Paul Trynka is a British rock journalist and author. He was the editor of the music magazine Mojo from 1999 to 2003, and has also worked as editorial director of Q and editor of International Musician. In 2004, he edited publisher Dorling Kindersley's compilation of the Mojo Special Limited Edition issues on the Beatles. He has also written for The Independent and Classic Rock magazine, and contributed articles on music, fashion, design or travel for The Guardian, Elle and Blueprint, among other publications. Before turning to journalism, he worked as a professional musician with the band Nyam Nyam, recording albums for the Beggars Banquet and Factory Benelux record labels.

He now works as a physics teacher in Thomas Tallis School in Kidbrooke, South East London.

==Books==
Trynka has written or co-written the books Electric Guitar (1993), Portrait of the Blues (1996) and Denim (2001).

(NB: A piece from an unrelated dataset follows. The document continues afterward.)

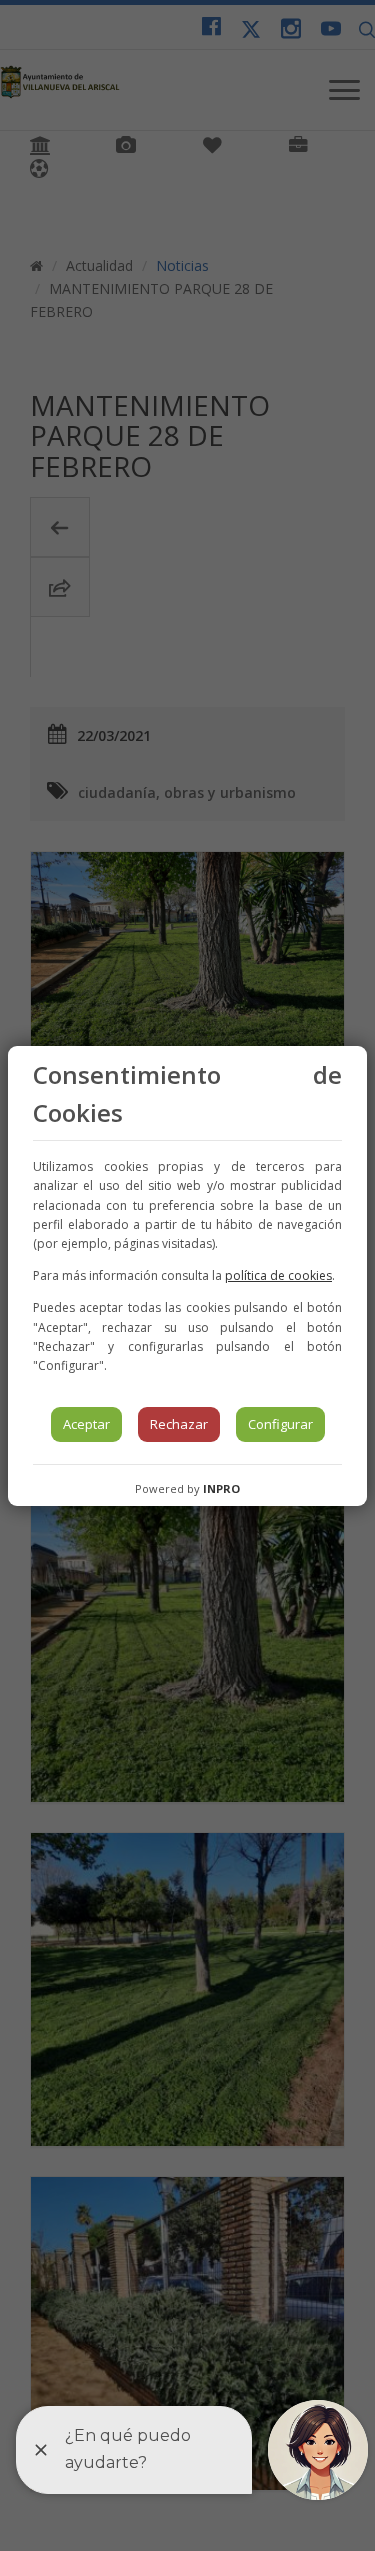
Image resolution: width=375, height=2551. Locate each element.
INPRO (221, 1488)
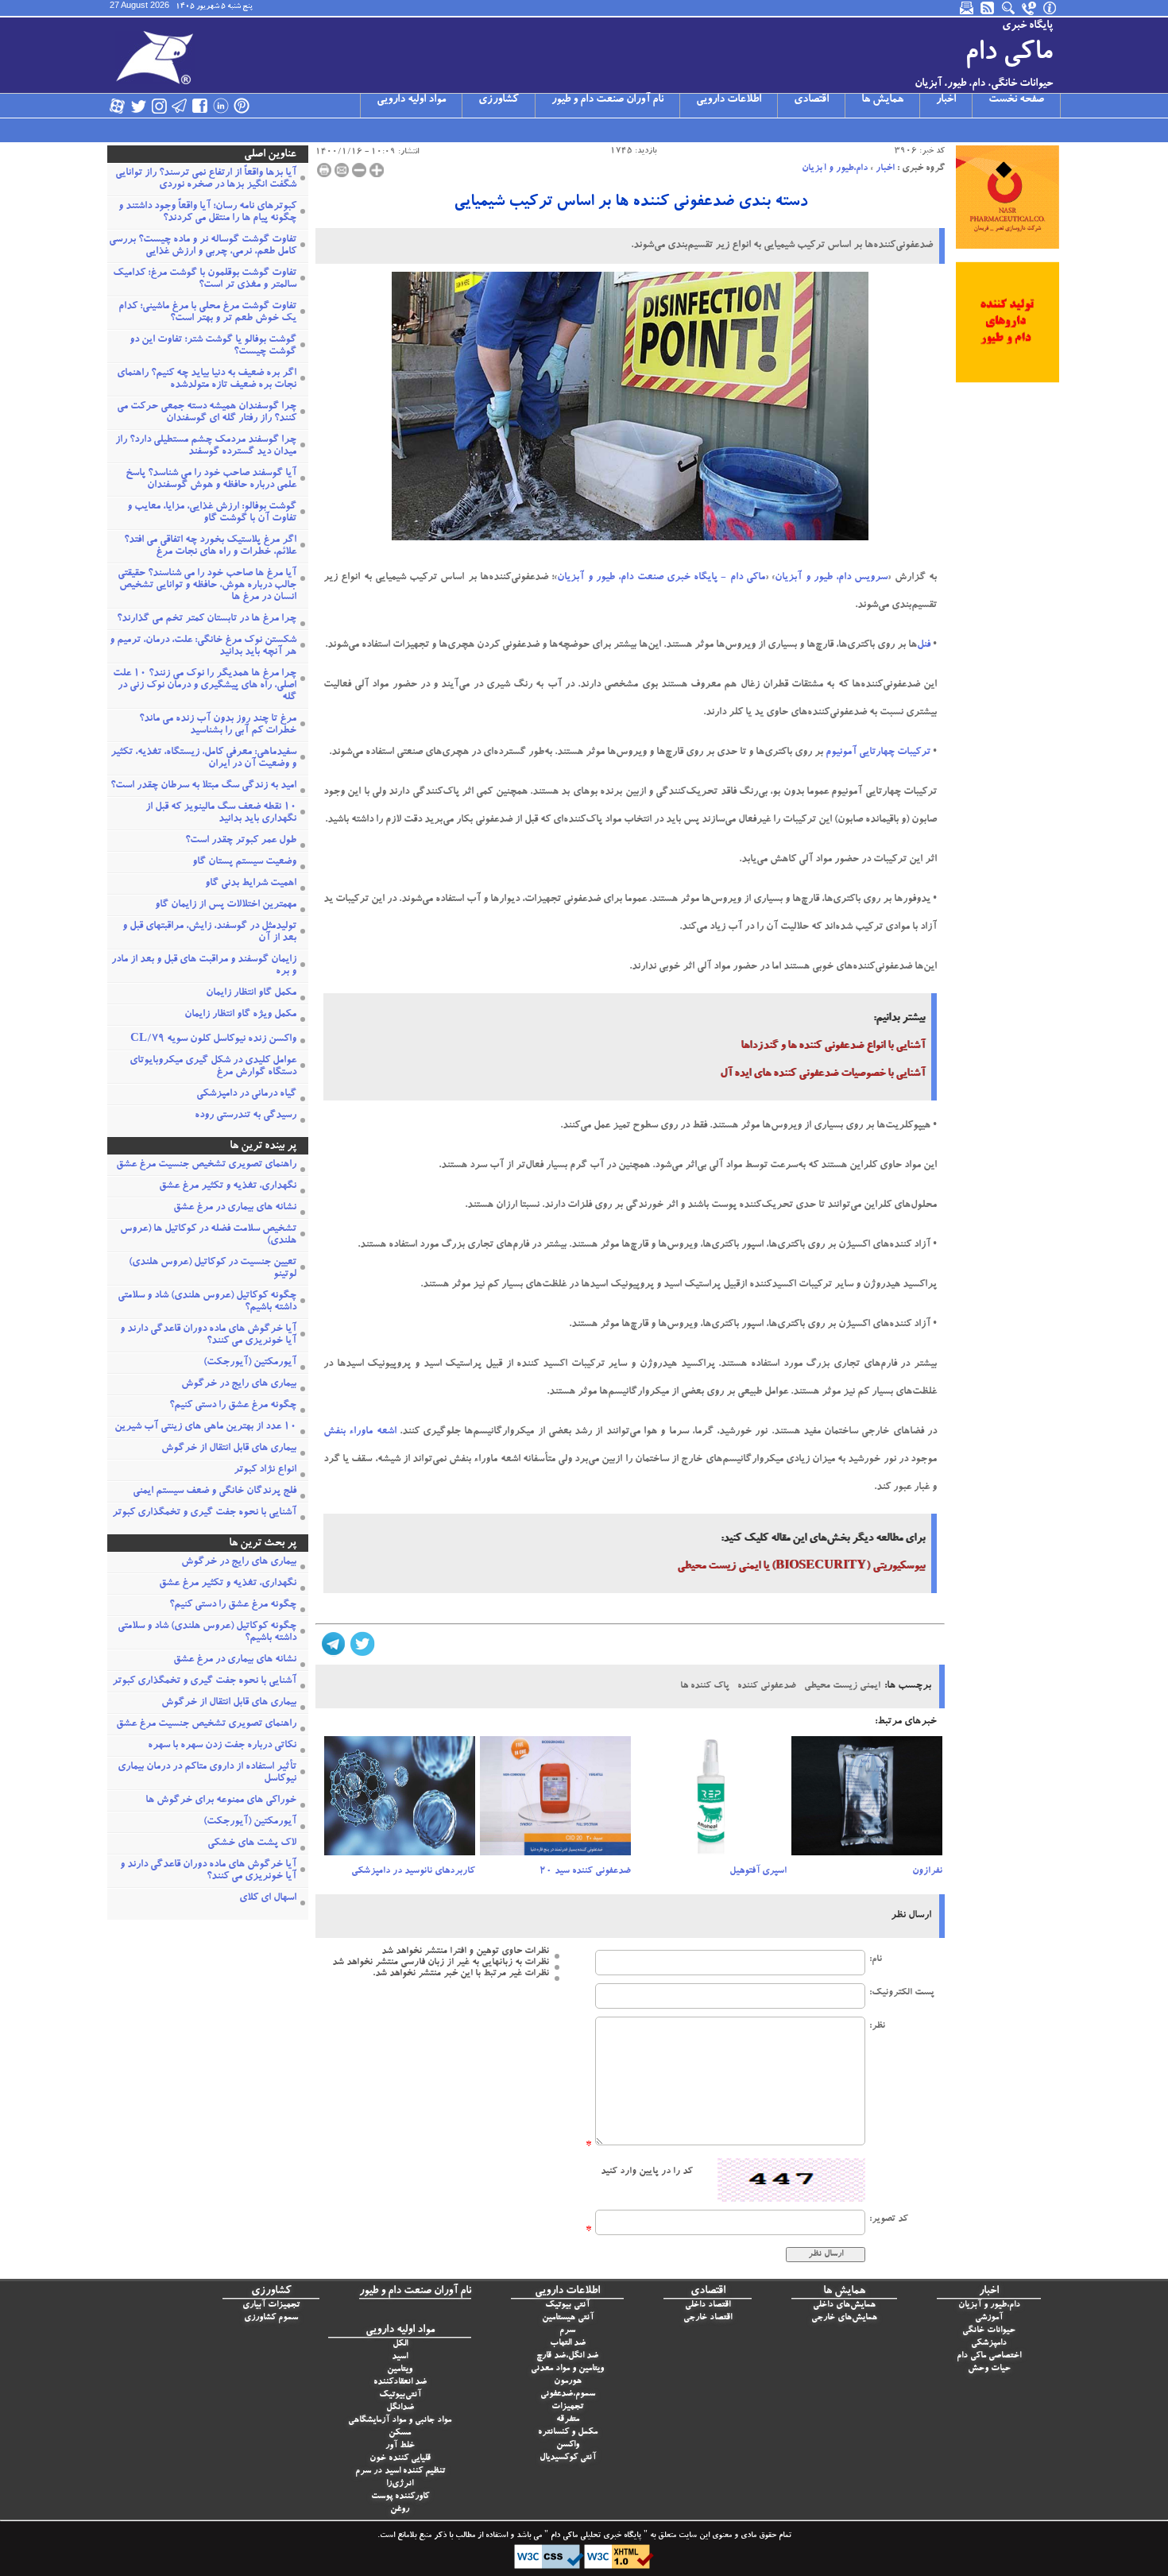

In 2005, Trynka published Iggy Pop: Open Up and Bleed, a biography of Iggy Pop. A review in The Guardian describes the book as "piecing together the chaotic life story of this often unhinged performer in thorough and scrupulously non-judgmental detail". In 2011, he published Starman: David Bowie, a biography of English musician David Bowie. Writing in The New York Times, Dwight Garner described it as "a better-than-average rock biography, but just barely".

Trynka wrote Sympathy for the Devil: The Birth of the Rolling Stones and the Death of Brian Jones, a 2014 biography of Rolling Stones guitarist Brian Jones. The book was published in the United States as Brian Jones: The Making of the Rolling Stones. In his review for The New York Times, Larry Rohter said the book "challenges the standard version of events" by recognising Jones' importance on a par with Mick Jagger and Keith Richards, and added: "Though Mr. Trynka sometimes overstates Jones’s long-term cultural impact, his is revisionist history of the best kind – scrupulously researched and cogently argued – and should be unfailingly interesting to any Stones fan."